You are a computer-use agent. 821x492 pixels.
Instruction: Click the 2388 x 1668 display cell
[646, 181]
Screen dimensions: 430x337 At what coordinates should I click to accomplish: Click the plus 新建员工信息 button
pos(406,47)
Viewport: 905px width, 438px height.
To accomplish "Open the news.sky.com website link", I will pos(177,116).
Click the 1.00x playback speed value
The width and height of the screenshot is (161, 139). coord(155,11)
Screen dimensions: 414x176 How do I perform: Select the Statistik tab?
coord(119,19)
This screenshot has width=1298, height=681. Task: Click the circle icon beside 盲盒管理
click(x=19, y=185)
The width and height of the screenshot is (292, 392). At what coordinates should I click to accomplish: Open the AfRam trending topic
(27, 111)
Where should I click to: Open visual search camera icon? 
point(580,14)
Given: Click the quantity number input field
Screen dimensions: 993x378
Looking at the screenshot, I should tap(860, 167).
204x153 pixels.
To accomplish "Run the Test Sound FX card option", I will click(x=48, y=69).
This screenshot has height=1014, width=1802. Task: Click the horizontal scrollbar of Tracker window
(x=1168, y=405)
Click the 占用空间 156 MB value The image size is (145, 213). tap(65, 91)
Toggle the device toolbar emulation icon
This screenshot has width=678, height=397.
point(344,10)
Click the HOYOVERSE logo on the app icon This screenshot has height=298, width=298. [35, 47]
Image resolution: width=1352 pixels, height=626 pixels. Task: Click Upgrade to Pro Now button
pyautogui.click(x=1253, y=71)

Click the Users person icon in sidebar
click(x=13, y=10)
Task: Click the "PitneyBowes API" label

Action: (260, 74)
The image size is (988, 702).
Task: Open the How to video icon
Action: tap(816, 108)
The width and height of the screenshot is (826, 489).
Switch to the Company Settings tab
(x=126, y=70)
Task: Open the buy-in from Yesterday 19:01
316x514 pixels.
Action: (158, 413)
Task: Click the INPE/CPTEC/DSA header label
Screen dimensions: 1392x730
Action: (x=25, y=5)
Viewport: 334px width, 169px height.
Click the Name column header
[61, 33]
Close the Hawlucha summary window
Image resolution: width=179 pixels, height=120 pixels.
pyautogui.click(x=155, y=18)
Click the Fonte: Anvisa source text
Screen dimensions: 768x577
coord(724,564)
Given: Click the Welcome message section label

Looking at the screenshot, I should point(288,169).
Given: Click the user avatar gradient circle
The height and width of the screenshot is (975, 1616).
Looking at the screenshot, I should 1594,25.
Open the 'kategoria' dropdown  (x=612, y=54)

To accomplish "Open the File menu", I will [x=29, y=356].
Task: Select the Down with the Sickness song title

####################

Copy all of the material above word for word, line by line.

You are a computer-use agent. 821x492 pixels.
Instruction: Click the 2388 x 1668 display cell
[646, 181]
Screen dimensions: 430x337 At what coordinates should I click to accomplish: Click the plus 新建员工信息 button
pos(406,47)
Viewport: 905px width, 438px height.
To accomplish "Open the news.sky.com website link", I will pos(177,116).
Click the 1.00x playback speed value
The width and height of the screenshot is (161, 139). coord(155,11)
Screen dimensions: 414x176 How do I perform: Select the Statistik tab?
coord(119,19)
This screenshot has width=1298, height=681. Task: Click the circle icon beside 盲盒管理
click(x=19, y=185)
The width and height of the screenshot is (292, 392). At what coordinates should I click to accomplish: Open the AfRam trending topic
(27, 111)
Where should I click to: Open visual search camera icon? 
point(580,14)
Given: Click the quantity number input field
Screen dimensions: 993x378
Looking at the screenshot, I should tap(860, 167).
204x153 pixels.
To accomplish "Run the Test Sound FX card option", I will click(x=48, y=69).
This screenshot has height=1014, width=1802. Task: Click the horizontal scrollbar of Tracker window
(x=1168, y=405)
Click the 占用空间 156 MB value The image size is (145, 213). tap(65, 91)
Toggle the device toolbar emulation icon
This screenshot has width=678, height=397.
point(344,10)
Click the HOYOVERSE logo on the app icon This screenshot has height=298, width=298. [35, 47]
Image resolution: width=1352 pixels, height=626 pixels. Task: Click Upgrade to Pro Now button
pyautogui.click(x=1253, y=71)

Click the Users person icon in sidebar
click(x=13, y=10)
Task: Click the "PitneyBowes API" label

Action: (260, 74)
The image size is (988, 702).
Task: Open the How to video icon
Action: tap(816, 108)
The width and height of the screenshot is (826, 489).
Switch to the Company Settings tab
(x=126, y=70)
Task: Open the buy-in from Yesterday 19:01
316x514 pixels.
Action: (158, 413)
Task: Click the INPE/CPTEC/DSA header label
Screen dimensions: 1392x730
Action: (x=25, y=5)
Viewport: 334px width, 169px height.
Click the Name column header
[61, 33]
Close the Hawlucha summary window
Image resolution: width=179 pixels, height=120 pixels.
pyautogui.click(x=155, y=18)
Click the Fonte: Anvisa source text
Screen dimensions: 768x577
coord(724,564)
Given: Click the Welcome message section label

Looking at the screenshot, I should point(288,169).
Given: Click the user avatar gradient circle
The height and width of the screenshot is (975, 1616).
Looking at the screenshot, I should 1594,25.
Open the 'kategoria' dropdown  (x=612, y=54)

To accomplish "Open the File menu", I will [x=29, y=356].
Task: Select the Down with the Sickness song title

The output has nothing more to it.